Reían con la salud en los labios, en los párpados, entre las piernas. Las hermanas corrían por la arena de la playa con furia, hasta rodar exhaustas, y las risas suplantaban al dolor
de la caída.
Se fueron desplomando sobre la arena con los brazos extendidos, mirando el cielo. Jugarían a hacer una película, cerrarían los ojos e imaginarían historias.
Ana decidió nombrar las palabras desde donde construir la historia.
Hanna la hizo callar - estarían en silencio hasta que algo suceda.
Estuviéron así, varias horas, hasta que Hanna saltó sobre sus piernas.
-Ya sé. Ana, levantate.
- Qué quieres?
Extendió su mano, alargando el dedo índice para indicar las islas que se veía a lo lejos.
- Sabés quienes viven allí?
- No, es el archipiélago de las Cies. Tiene tres islas principales y algunos islotes alrededor. Seguro que está lleno de hombres que leyeron El viejo y el mar, del aburrido Hemingway. Hombres que se pelean con el atlántico cotidianamente.
- Quizás- contestó Hanna. - Es posible que vivan mujeres tambien y esperen todos los días la vuelta de los pescadores, mirando al horizonte en busca de respuestas a sus ansiedades.
- Me pregunto que bestia sacaran del mar.
- Octapus vulgaris.
- Pulpo. Vamos a casa, estoy cansada.
- No, espera un poco debo contarte algo. Las sirenas eran ladronas de hombres y cuentan que en Monteagudo una de las mujeres del pueblo se volvió loca. Su amante salió una madrugada a pescar en uno de esos barcos endebles que se ven por los pueblos de pescadores y jamás volvió. Ella, se sentaba sobre la arena a esperarlo. Decía que el mar le contaba las aventuras de su amante y que pronto vendría a buscarla. Hasta que un día como este, la encontraron muerta sobre la playa y el ruido del viento es su llanto.
- Ana, que tontería. El mar, acaso las sirenas lo tenían prisionero al pescador, vos y yo aquí sentadas sobre la arena, nombrando la vida de lugares que desconocemos.
La marea alta, había engordado las olas, dotandolas de una furia inusual mientras ellas ignoraban la violencia que comenzaba a rodearlas.

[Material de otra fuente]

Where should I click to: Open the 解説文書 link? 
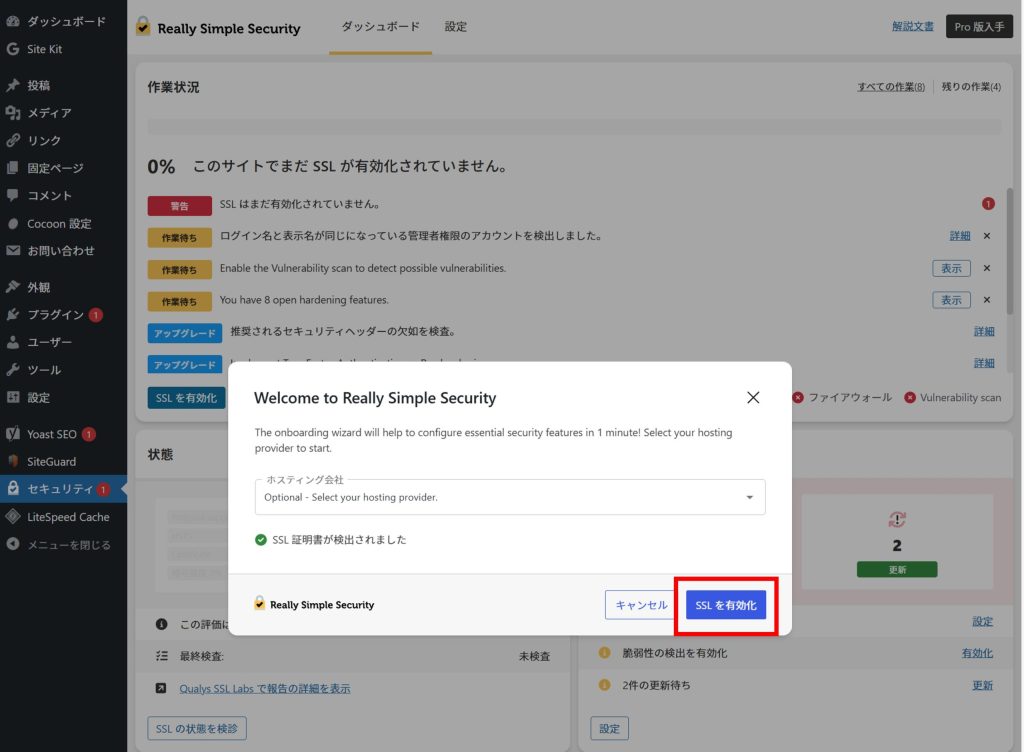912,27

El archipielago se perdió de vista en la oscuridad de la tormenta.
Esperaron en silencio, la lluvia que las golpeo acompañandolas hasta el refugio de unas rocas. El cielo se convirtió en una nube negra infinita.
- Maldita naturaleza.
- Tengo miedo- dijo Ana.
Se levantaron de golpe, corrieron hacia la casa perseguidas por el llanto de la mujer de Monteagudo.
Asomadas a la ventana esperan verla pasar.